TASK INSTRUCTIONS
Report every line in the entries below that contains the string "nuova", matching case exactly.

## start SUPPLIED DATA

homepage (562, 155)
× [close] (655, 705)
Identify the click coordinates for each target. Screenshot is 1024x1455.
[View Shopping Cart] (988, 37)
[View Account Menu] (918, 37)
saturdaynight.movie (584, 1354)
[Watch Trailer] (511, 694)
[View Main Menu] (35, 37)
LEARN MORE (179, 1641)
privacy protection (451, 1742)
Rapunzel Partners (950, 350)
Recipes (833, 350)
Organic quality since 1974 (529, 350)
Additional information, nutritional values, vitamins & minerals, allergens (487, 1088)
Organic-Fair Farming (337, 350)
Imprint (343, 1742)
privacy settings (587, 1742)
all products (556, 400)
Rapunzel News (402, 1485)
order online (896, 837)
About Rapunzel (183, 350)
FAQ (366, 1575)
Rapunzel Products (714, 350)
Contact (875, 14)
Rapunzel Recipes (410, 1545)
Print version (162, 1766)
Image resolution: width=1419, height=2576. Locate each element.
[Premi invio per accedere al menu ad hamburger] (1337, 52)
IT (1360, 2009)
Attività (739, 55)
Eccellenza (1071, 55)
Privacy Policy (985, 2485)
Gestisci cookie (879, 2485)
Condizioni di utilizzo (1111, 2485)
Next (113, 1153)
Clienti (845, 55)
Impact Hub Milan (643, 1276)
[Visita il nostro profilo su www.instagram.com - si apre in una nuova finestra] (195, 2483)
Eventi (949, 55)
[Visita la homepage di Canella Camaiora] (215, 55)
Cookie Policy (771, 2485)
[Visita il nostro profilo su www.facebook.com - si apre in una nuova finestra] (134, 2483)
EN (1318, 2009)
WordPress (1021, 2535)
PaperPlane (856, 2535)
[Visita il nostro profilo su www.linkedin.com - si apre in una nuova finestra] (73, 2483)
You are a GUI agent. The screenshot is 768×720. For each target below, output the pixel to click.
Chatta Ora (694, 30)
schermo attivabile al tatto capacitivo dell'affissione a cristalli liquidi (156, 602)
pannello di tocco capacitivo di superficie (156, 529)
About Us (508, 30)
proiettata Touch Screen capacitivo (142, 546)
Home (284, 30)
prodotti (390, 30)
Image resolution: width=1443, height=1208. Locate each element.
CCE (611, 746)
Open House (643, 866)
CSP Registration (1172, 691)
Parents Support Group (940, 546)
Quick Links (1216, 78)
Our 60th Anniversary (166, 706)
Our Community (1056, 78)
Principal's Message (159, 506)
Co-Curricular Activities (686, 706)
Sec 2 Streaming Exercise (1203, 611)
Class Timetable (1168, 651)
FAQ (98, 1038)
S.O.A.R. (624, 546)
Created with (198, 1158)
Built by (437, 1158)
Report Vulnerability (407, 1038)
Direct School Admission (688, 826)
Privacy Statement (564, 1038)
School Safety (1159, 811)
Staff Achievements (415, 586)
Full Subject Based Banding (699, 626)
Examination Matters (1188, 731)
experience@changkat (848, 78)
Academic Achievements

## end SUPPLIED DATA

ANSWER TO THE TASK
[Visita il nostro profilo su www.instagram.com - si apre in una nuova finestra] (195, 2483)
[Visita il nostro profilo su www.facebook.com - si apre in una nuova finestra] (134, 2483)
[Visita il nostro profilo su www.linkedin.com - si apre in una nuova finestra] (73, 2483)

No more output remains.